In New Orleans, school reform leaders have taken a different stance. In the past several years, under the leadership of Louisiana State Superintendent of Education John White (who entered public education through Teach for America, led charter school expansion in New York City under Chancellor Joel Klein and ran the Louisiana Recovery School District for a year before being named state superintendent by Republican Gov. Bobby Jindal in 2012), they have rejected the argument that charters should be permitted to set their own, narrower standards of what it means to be public schools.
The year White became state superintendent, the Recovery School District introduced a centralized, computer-driven application system borrowed from New York City that takes student placements out of the hands of schools, making it harder for charters to manipulate their enrollments. Now, some 90 percent of New Orleans students entering kindergarten and high school get one of their top three choices, students receive admission letters without any contact from schools and there’s a central hotline for families with enrollment challenges.
A new citywide student code of conduct developed by the Recovery School District has banned expulsions for lesser infractions like not wearing school uniforms and every expulsion is now reviewed by central hearing examiners, who overturned 200 of 485 cases in 2013-14. In the wake of the special-education litigation, officials introduced a new funding system that targets special-needs students with up to three times the city’s average per-pupil spending, expanded services and increased training for special-education teachers. And officials have gone so far as to shutter the worst offenders. A few months ago, the Louisiana Board of Elementary and Secondary Education closed Lagniappe Academies for under-serving special-education students, including fraudulently claiming to have provided services it hadn’t.
White has been the most prominent spokesperson for New Orleans reformers’ commitment to protecting vulnerable students as charter schools spread in the city. “Government needs to exist in a publicly funded education system, not to manage schools, but to regulate equity – equity of resources, equity of access, and equity of outcomes,” he told the Tulane conference, a very different perspective from the don’t-tread-on-me, anti-government zealotry of many early charter advocates. “When we realized that charter schools would be serving essentially every child, it changed the paradigm.”

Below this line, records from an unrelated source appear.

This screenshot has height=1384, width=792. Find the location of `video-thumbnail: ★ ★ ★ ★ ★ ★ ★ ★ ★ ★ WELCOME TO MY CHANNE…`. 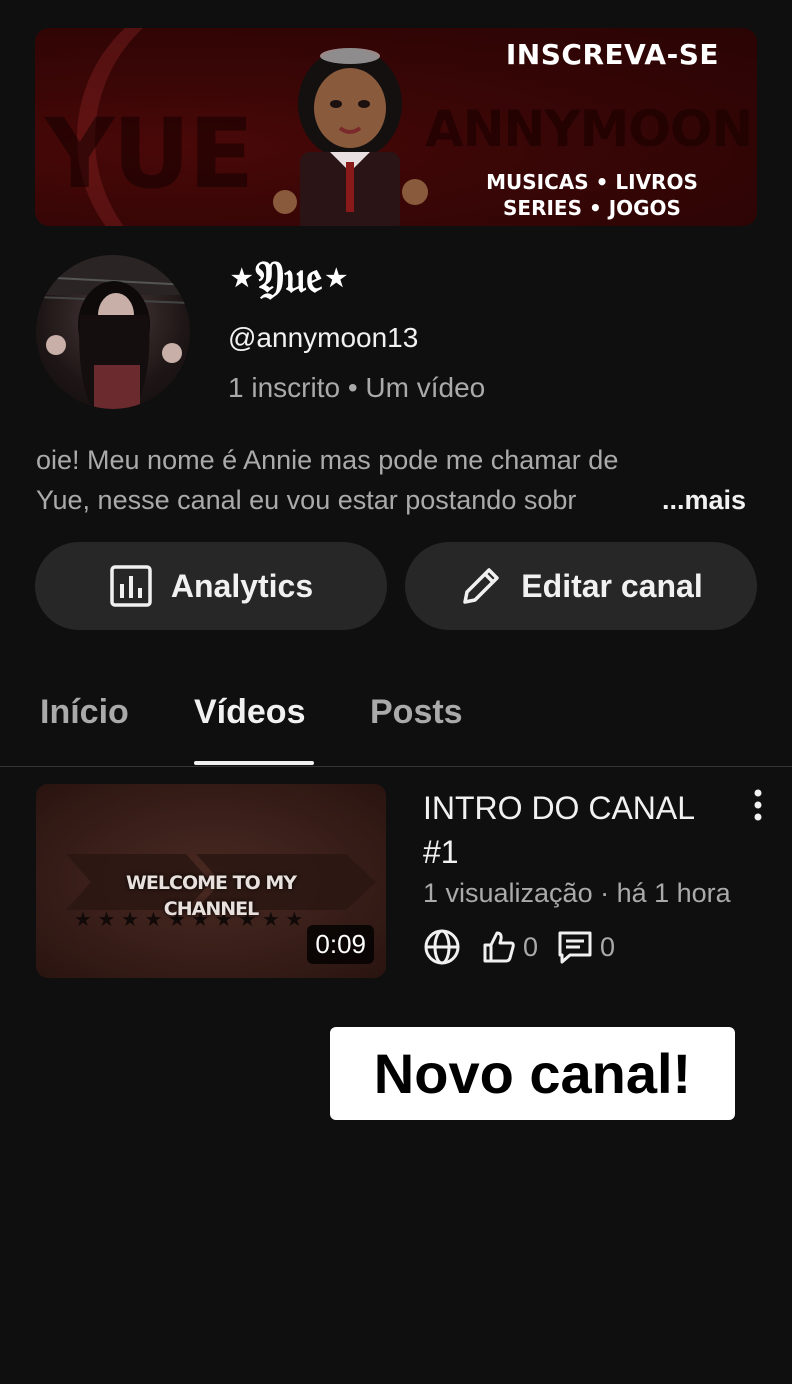

video-thumbnail: ★ ★ ★ ★ ★ ★ ★ ★ ★ ★ WELCOME TO MY CHANNE… is located at coordinates (211, 881).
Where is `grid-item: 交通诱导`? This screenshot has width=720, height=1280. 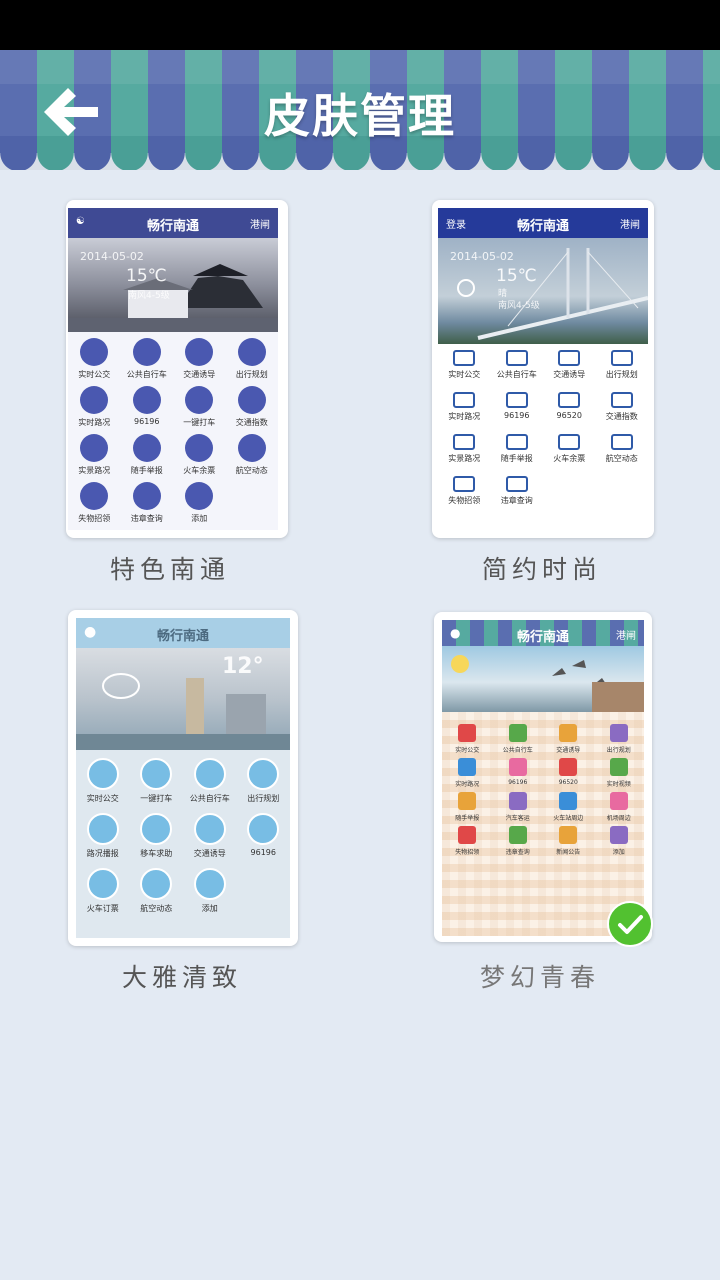
grid-item: 交通诱导 is located at coordinates (570, 365).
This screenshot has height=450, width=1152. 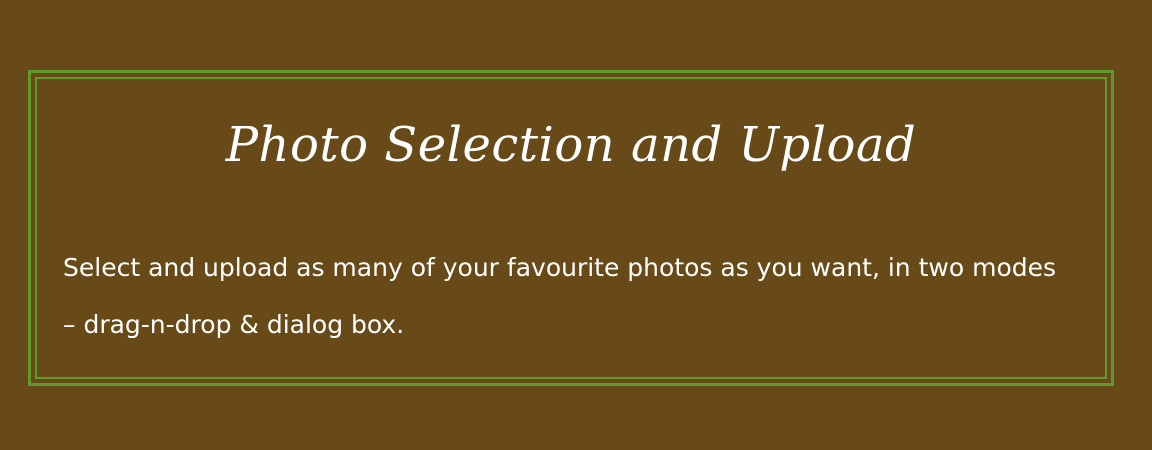 I want to click on feature-title: Photo Selection and Upload, so click(x=571, y=145).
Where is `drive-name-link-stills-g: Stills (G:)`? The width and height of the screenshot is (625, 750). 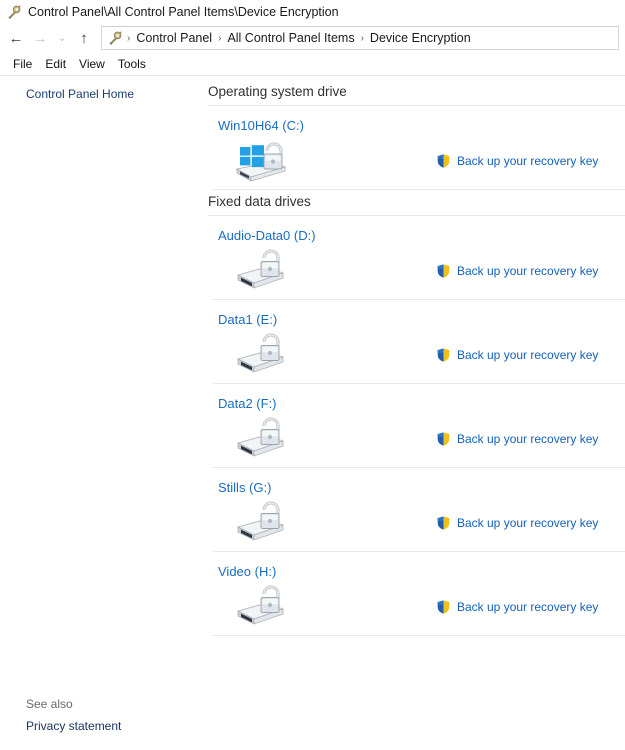
drive-name-link-stills-g: Stills (G:) is located at coordinates (416, 482).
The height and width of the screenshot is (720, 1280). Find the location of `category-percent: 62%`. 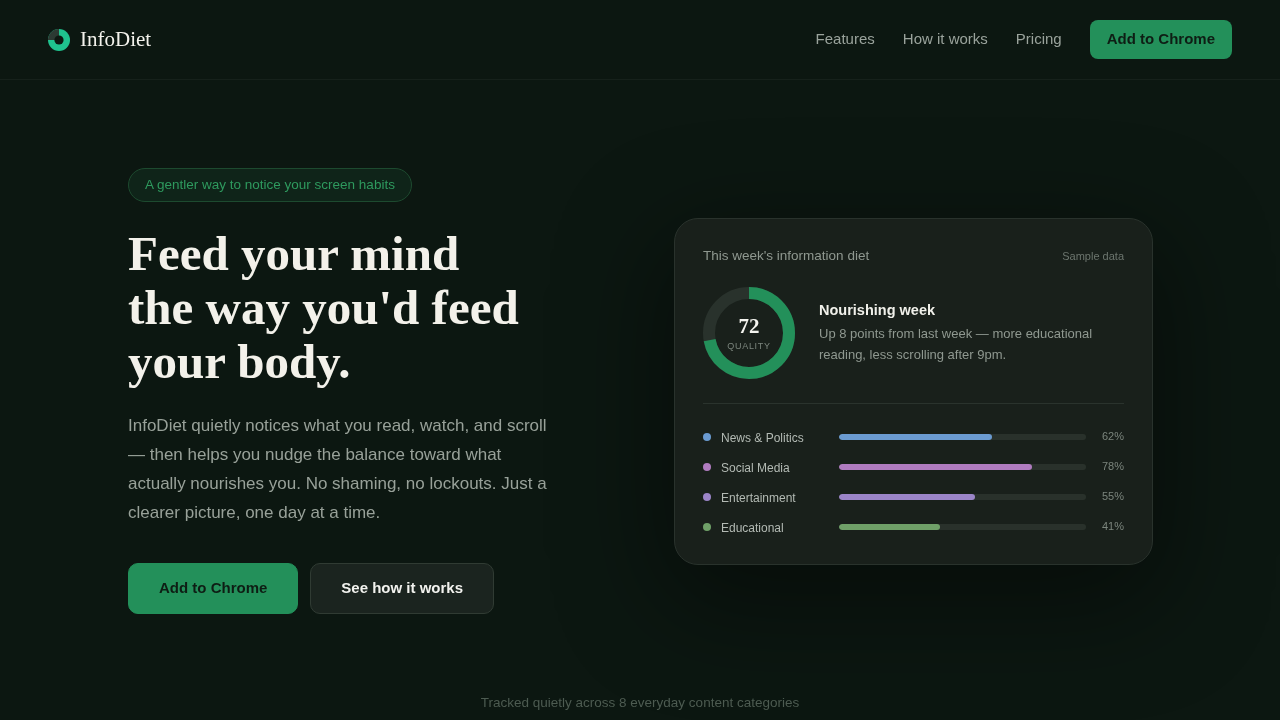

category-percent: 62% is located at coordinates (1112, 437).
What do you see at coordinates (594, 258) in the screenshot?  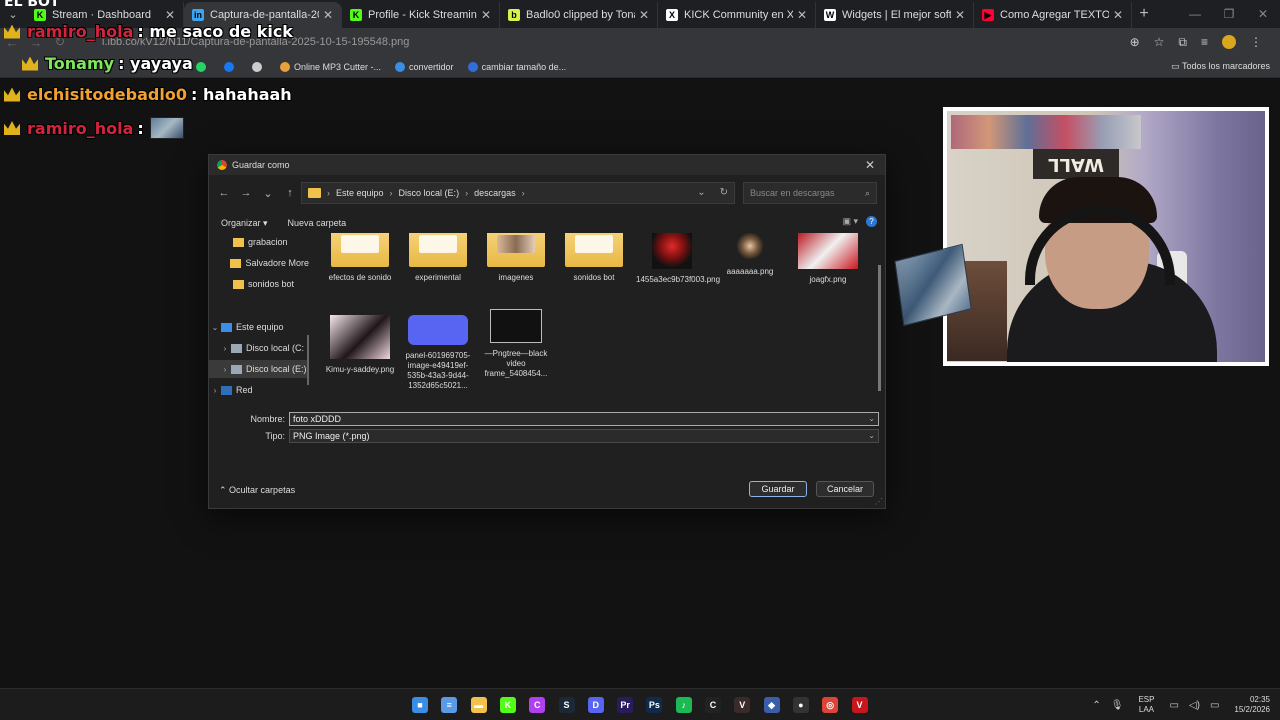 I see `file-item: sonidos bot` at bounding box center [594, 258].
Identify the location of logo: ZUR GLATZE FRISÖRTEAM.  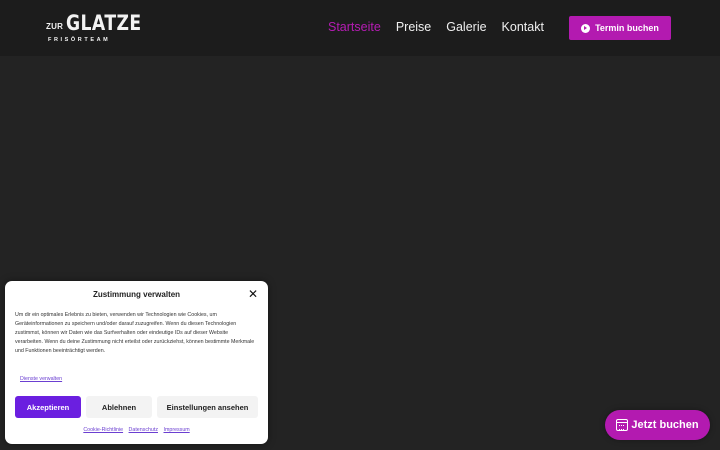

Other charter leaders have begun to share White’s perspective. “We assumed that a barely regulated marketplace would provide more quality control than it has,” longtime charter advocates and George H.W. Bush-era federal education officials Chester Finn and Bruno Manno wrote recently in an important analysis of the two-and-a-half-decade-old charter school movement.
The nation’s best charter schools have been a boon to public education, attracting some of the nation’s most talented people to a sector that has long lacked status in American life, demonstrating that public schools can systematically educate disadvantaged students to higher levels, and teaching valuable lessons about what’s needed to accomplish that critical task. They have raised the life trajectories of thousands of students.
But as the role of charter schools expands in increasingly decentralized urban public education systems, the New Orleans charter school experience suggests that accountability needs to be no less a priority than school autonomy, that attending to the students charter schools don’t serve is just as important as scrutinizing those they do.